### STATED TASK:
Output the data below as a JSON list of strings, one string per line, covering everything from the line containing "The width and height of the screenshot is (586, 600)." down to the end of the data. Skip blank lines and leave the pictures out.

--- begin GIVEN INFORMATION ---

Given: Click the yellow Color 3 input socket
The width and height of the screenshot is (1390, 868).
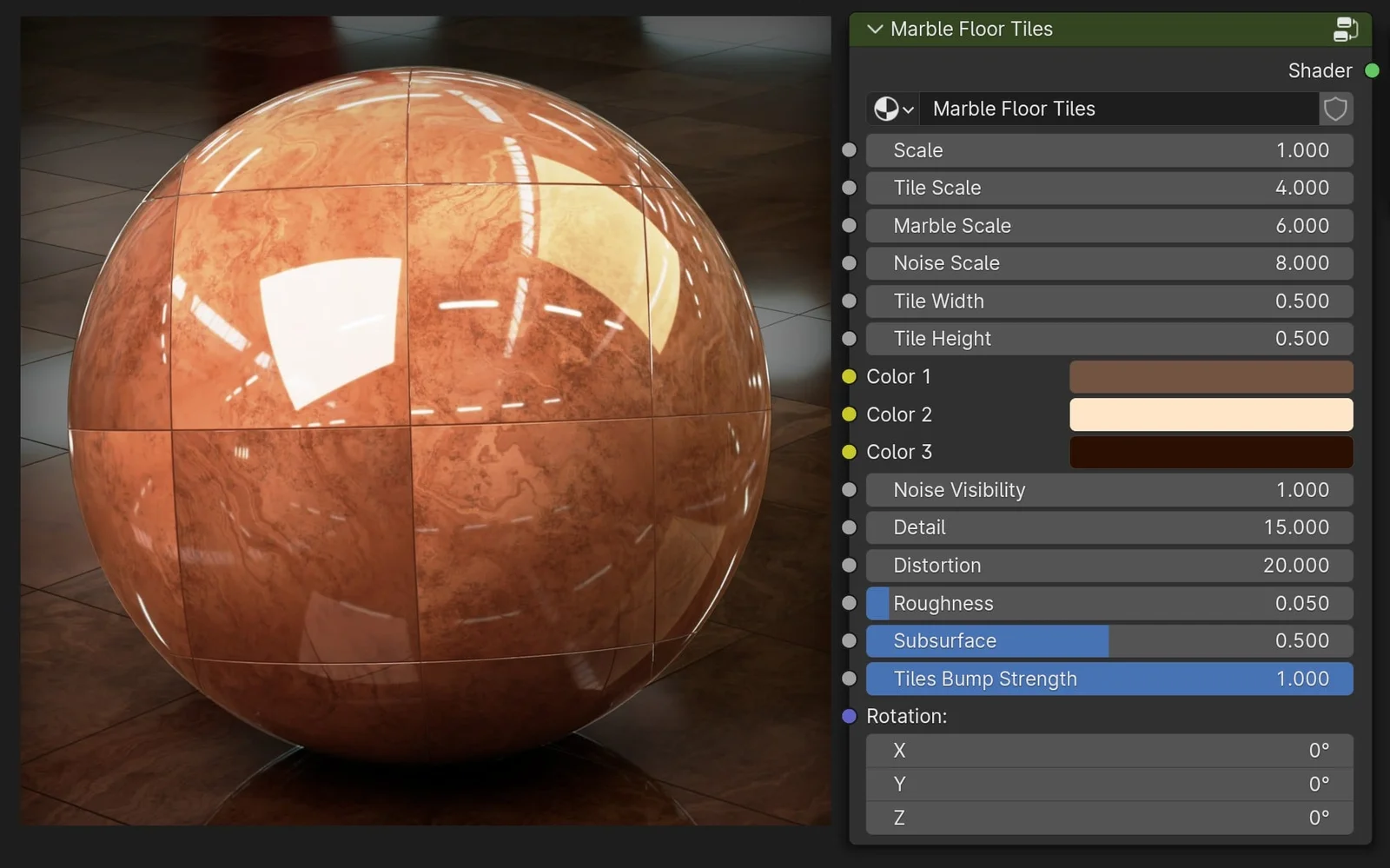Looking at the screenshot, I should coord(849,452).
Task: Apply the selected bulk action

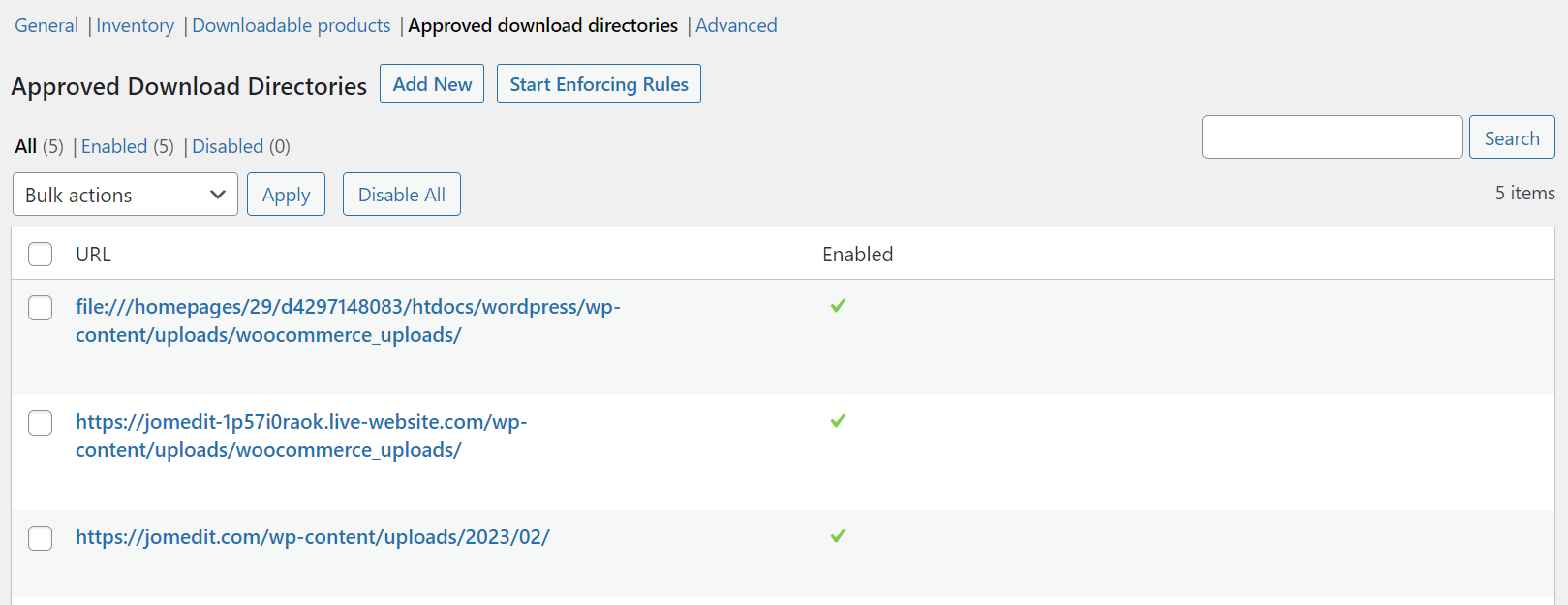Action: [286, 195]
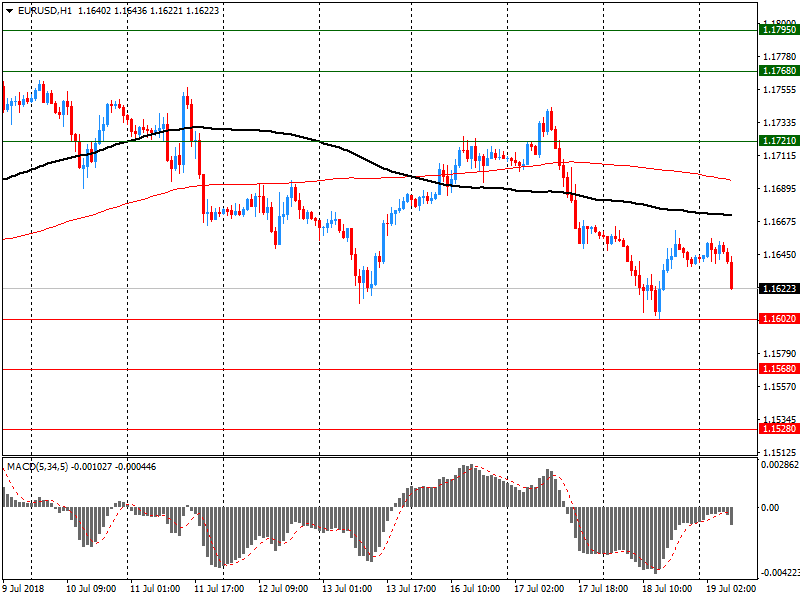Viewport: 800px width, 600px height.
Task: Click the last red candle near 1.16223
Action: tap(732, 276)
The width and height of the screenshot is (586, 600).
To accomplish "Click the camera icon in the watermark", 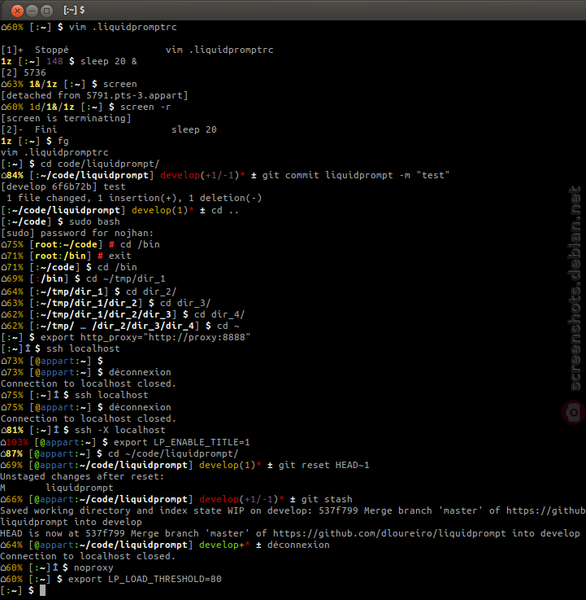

--- end GIVEN INFORMATION ---

### FINISHED EXERCISE:
[
  "The width and height of the screenshot is (586, 600).",
  "To accomplish \"Click the camera icon in the watermark\", "
]